Traditional feature matching algorithms often struggle with poor performance in scenarios involving local detail deformations under varying perspectives. Additionally, traditional optimal seamline search-based image stitching algorithms tend to overlook structural and texture information, resulting in ghosting and visible seams. To address these issues, this paper proposes an image stitching algorithm based on a two-stage optimal seamline search. The algorithm leverages a Homography Network as the foundation, incorporating a homography detail-aware network (HDAN) for feature point matching. By introducing a cost volume in the feature matching layer, the algorithm enhances the description of local detail deformation relationships, thereby improving feature matching performance under different perspectives. The two-stage optimal seamline search algorithm designed for image fusion introduces gradient and structural similarity features on top of traditional color-based optimal seamline search algorithms. The algorithm steps include: (1) Searching for structurally similar regions, i.e., high-frequency regions in high-gradient images, and using a color-based graph cut algorithm to search for seamlines within all high-frequency regions, excluding horizontal seamlines; (2) Using a dynamic programming algorithm to complete each vertical seamline, where the pixel energy is comprehensively calculated based on its differences in color and gradient with the surrounding area.

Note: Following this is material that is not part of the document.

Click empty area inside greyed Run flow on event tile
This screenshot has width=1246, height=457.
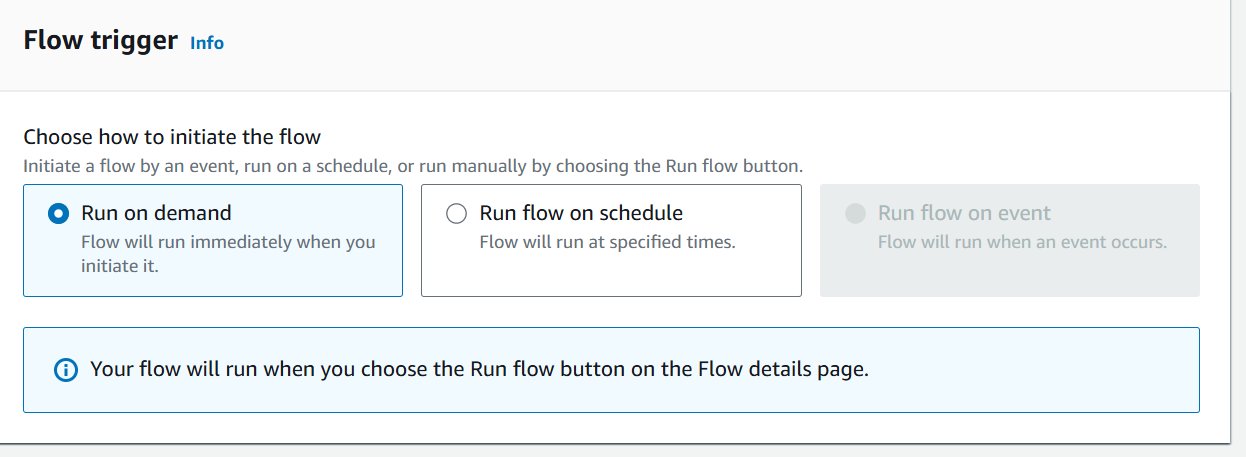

The complete seamline energies are then calculated using color, gradient, and structural similarity differences within the seamline neighborhood, and the seamline with the minimum energy is selected as the optimal seamline. A simulation experiment was conducted using 30 image pairs from the UDIS-D dataset (Unsupervised Deep Image Stitching Dataset). The results demonstrate significant improvements in PSNR and SSIM metrics compared to other image stitching algorithms, with PSNR improvements ranging from 5.63% to 11.25% and SSIM improvements ranging from 11.09% to 24.54%, confirming the superiority of this algorithm in image stitching tasks. The proposed image stitching algorithm based on two-stage optimal seamline search, whether evaluated through subjective visual perception or objective data comparison, outperforms other algorithms by enhancing the natural transition of seamlines in terms of structure and texture, reducing ghosting and visible seams in stitched images.